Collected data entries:
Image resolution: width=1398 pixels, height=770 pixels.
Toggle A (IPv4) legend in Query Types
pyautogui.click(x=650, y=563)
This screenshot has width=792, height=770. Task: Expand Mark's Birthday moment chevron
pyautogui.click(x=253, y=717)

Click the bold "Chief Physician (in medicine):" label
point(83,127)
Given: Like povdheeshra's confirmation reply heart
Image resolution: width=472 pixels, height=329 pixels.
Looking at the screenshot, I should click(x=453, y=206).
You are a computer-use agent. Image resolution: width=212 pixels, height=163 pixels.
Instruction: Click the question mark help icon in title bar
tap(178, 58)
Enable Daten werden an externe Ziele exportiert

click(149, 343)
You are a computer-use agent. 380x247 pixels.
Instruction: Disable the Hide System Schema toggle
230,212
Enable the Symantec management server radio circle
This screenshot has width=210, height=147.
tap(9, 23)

HOW TO COMPLETE THIS TASK
In full and without alteration, write out each record.

RESULT OF THE EXERCISE
Image resolution: width=1398 pixels, height=770 pixels.
Toggle A (IPv4) legend in Query Types
pyautogui.click(x=650, y=563)
This screenshot has width=792, height=770. Task: Expand Mark's Birthday moment chevron
pyautogui.click(x=253, y=717)

Click the bold "Chief Physician (in medicine):" label
point(83,127)
Given: Like povdheeshra's confirmation reply heart
Image resolution: width=472 pixels, height=329 pixels.
Looking at the screenshot, I should click(x=453, y=206).
You are a computer-use agent. Image resolution: width=212 pixels, height=163 pixels.
Instruction: Click the question mark help icon in title bar
tap(178, 58)
Enable Daten werden an externe Ziele exportiert

click(149, 343)
You are a computer-use agent. 380x247 pixels.
Instruction: Disable the Hide System Schema toggle
230,212
Enable the Symantec management server radio circle
This screenshot has width=210, height=147.
tap(9, 23)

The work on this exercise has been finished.